IFF Crit. for the Ran. of a BLO to be Closed when X, Y are Ban. Spaces
IFF Criterion for the Range of a BLO to be Closed when X and Y are Banach Spaces
Recall from the Criterion for the Range of a BLO to be Closed when X is a Banach Space page that if $X$ is a Banach Space, $Y$ is a normed linear space, and $T : X \to Y$ is a bounded linear operator, then if there exists a positive constant $M \in \mathbb{R}$, $M > 0$ such that for every $y \in T(X)$ there exists an $x \in X$ such that:
- $T(x) = y$.
- $\| x \| \leq M \| y \|$
Then $T(X)$ is closed.
Observe that $Y$ is NOT assumed to be a Banach space in the above theorem.
If $X$ and $Y$ are both Banach spaces, then more can be said.
| Theorem 1: Let $X$ and $Y$ both be Banach spaces and let $T : X \to Y$ be a bounded linear operator. Then the range $T(X)$ is closed if and only if there exists a positive constant $M \in \mathbb{R}$, $M > 0$ such that for every $y \in T(X)$ there exists an $x \in X$ such that $T(x) = y$ and $\| x \| \leq M \| y \|$. |
Observe that both $X$ and $Y$ ARE assumed to be Banach spaces.
- Proof: $\Rightarrow$ Suppose that $T(X)$ is closed. Then by the theorem on the Closed Ranges of BLOs when Y is a Banach Space page there exists a positive constant $M^* \in \mathbb{R}$, $M^* > 0$ such that for every $\epsilon > 0$ and for every $x \in X$ there is a $y \in T(X)$ such that:
\begin{align} \quad \| T(x) - y \| < \epsilon \quad , \quad \| x \| \leq M^* \| y \| \end{align}
- Now let $u_1 \in X$ be such that:
\begin{align} \quad \| y - T(u_1) \| < \frac{\| y \|}{2} \quad , \quad \| u_1 \| \leq M^* \| y \| \end{align}
- Let $u_2 \in X$ be such that:
\begin{align} \quad \| (y - T(u_1)) - T(u_2) \| < \frac{\| y \|}{2^2} \quad , \quad \| u_2 \| \leq \frac{M^* \| y \|}{2} \end{align}
- We continue on in this manner.
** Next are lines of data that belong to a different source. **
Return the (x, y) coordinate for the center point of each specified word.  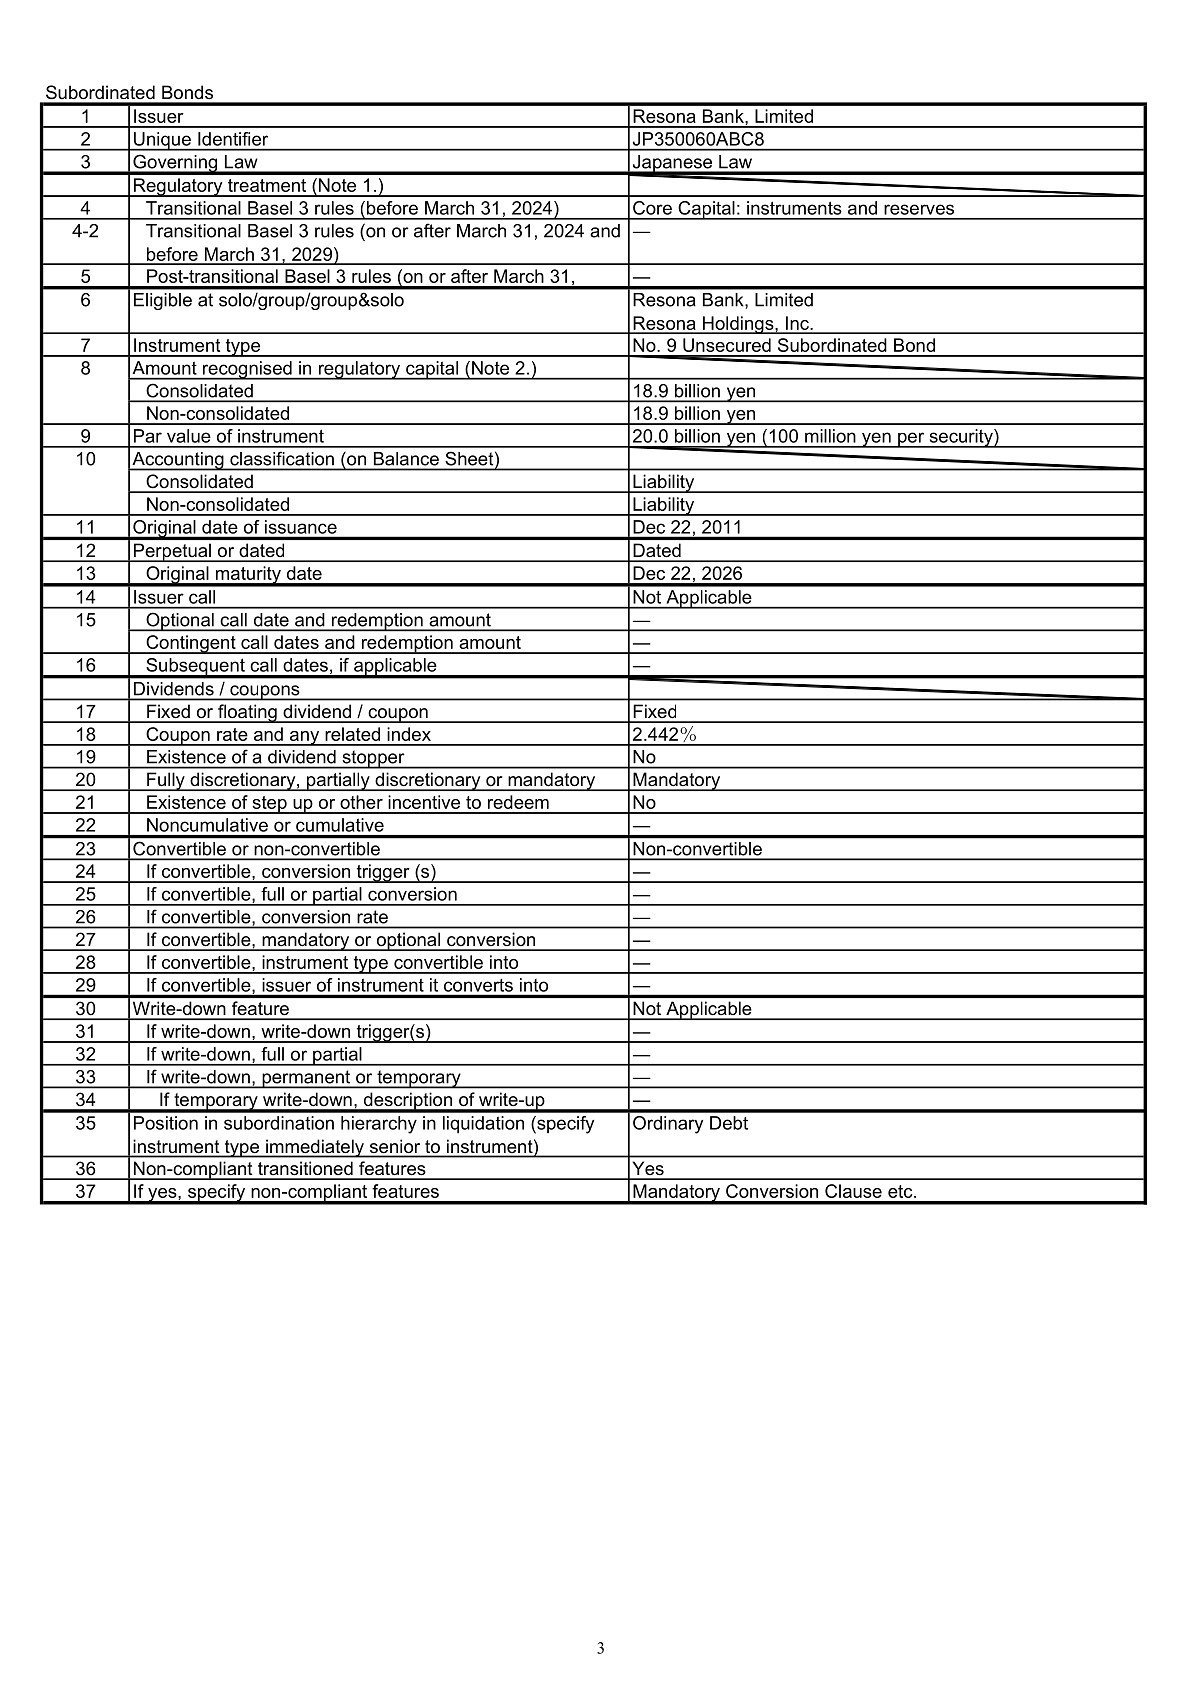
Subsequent (195, 668)
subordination (279, 1123)
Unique (162, 141)
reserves (919, 209)
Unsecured (727, 345)
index (409, 734)
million (830, 436)
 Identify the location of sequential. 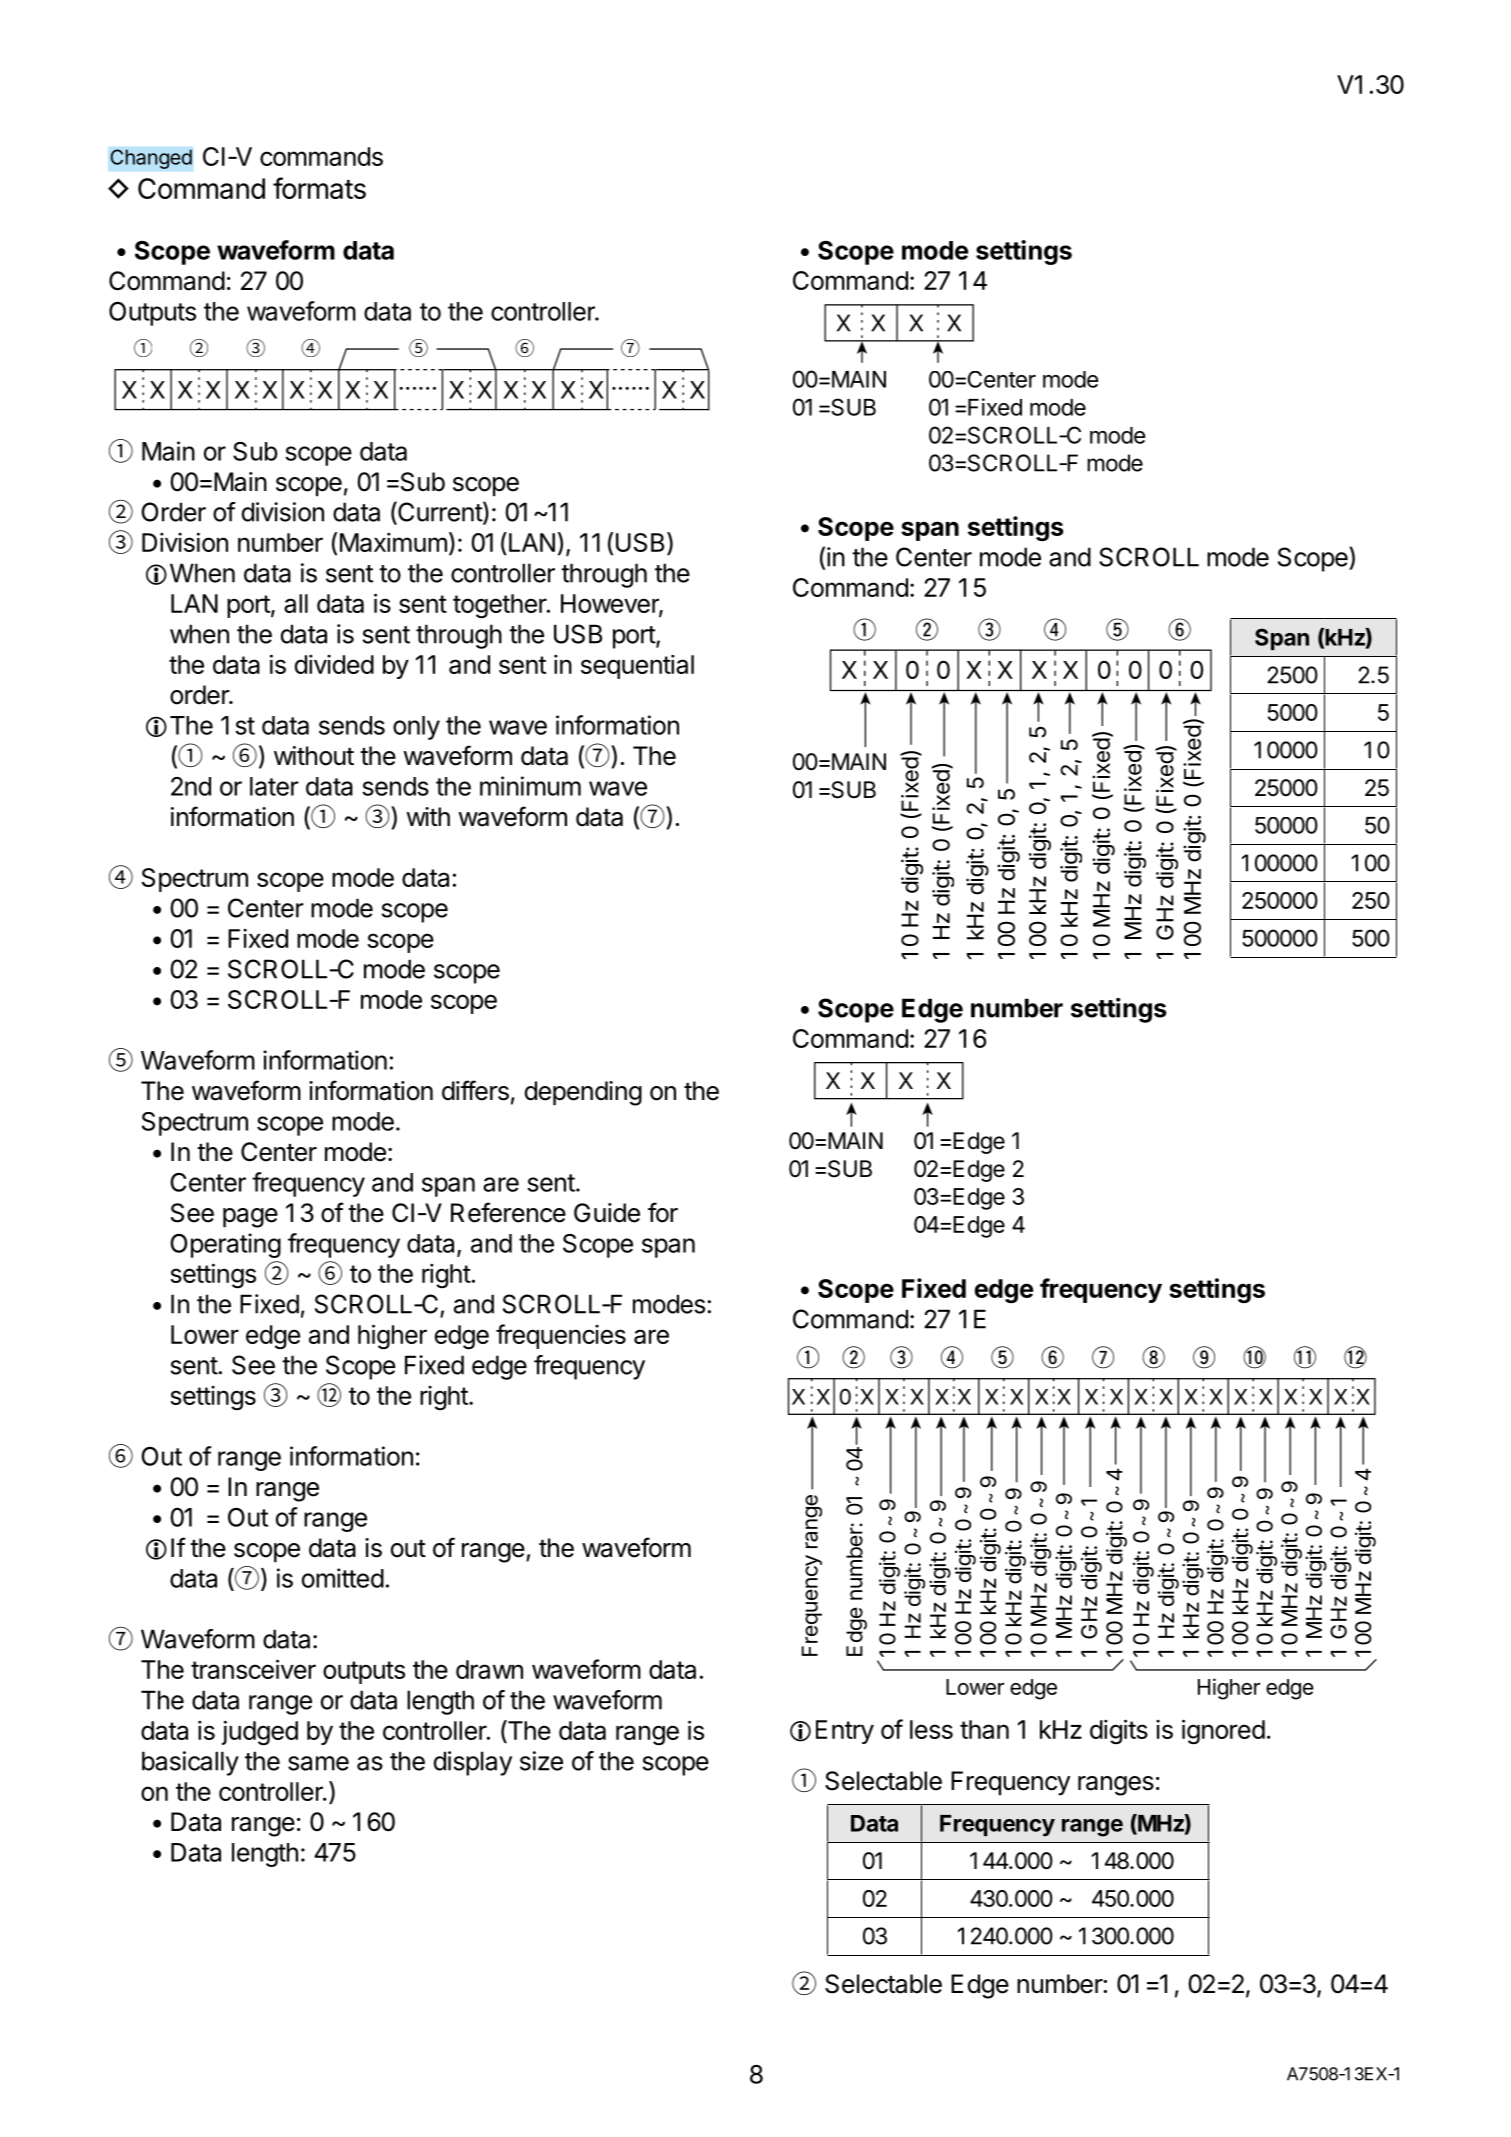
(637, 667).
Let $u_n \in X$ be such that:
\begin{align} \quad \| [y - T(u_1) - T(u_2) - ... - T(u_{n-1})] - T(u_n) \| < \frac{\| y \|}{2^n} \quad , \quad \| u_n \| \leq \frac{M^* \| y \|}{2^{n-1}} \end{align}
- For each $n \in \mathbb{N}$ let:
\begin{align} \quad x_n = \sum_{k=1}^{n} u_k \end{align}
- Then we have that:
\begin{align} \quad \| y - T(x_n) \| < \frac{\| y \|}{2^n} \quad (*) \end{align}
(7)
\begin{align} \quad \| x_n \| = \biggr \| \sum_{k=1}^{n} u_k \biggr \| \leq \sum_{k=1}^{n} \| u_k \| \leq \sum_{k=1}^{n} \frac{M^* \| y \|}{2^{k-1}} \leq 2M^* \| y \| \quad (**) \end{align}
- From $(*)$ we have that $y = \lim_{n \to \infty} T(x_n)$.
- We now show that $(x_n)_{n=1}^{\infty}$ is a Cauchy sequence. We have that:
\begin{align} \quad \| x_m - x_n \| = \biggr \| \sum_{k=n+1}^{m} u_k \biggr \| \leq \sum_{k=n+1}^{m} \frac{M^* \| y \|}{2^{k}} \leq \sum_{k=n+1}^{\infty} \frac{M^* \| y \|}{2^k} \end{align}
- The righthand side of the inequality above goes to $0$ as $n \to \infty$. So indeed, $(x_n)_{n=1}^{\infty}$ is a Cauchy sequence in $X$ . Since $X$ is a Banach space, it converges to $x$, and so $T(x) = y$. Now lastly from taking the limit as $n \to \infty$ at $(**)$ we have that:
\begin{align} \quad \| x \| \leq 2M^* \| y \| \end{align}
- Taking $M = 2M^*$ and we have that for every $y \in T(X)$ there exists an $x \in X$ with $T(x) = y$ and such that $\| x \| \leq M \| y \|$ as desired. $\blacksquare$
- $\Leftarrow$ This direction is a consequence of the general theorem mentioned at the top of the page.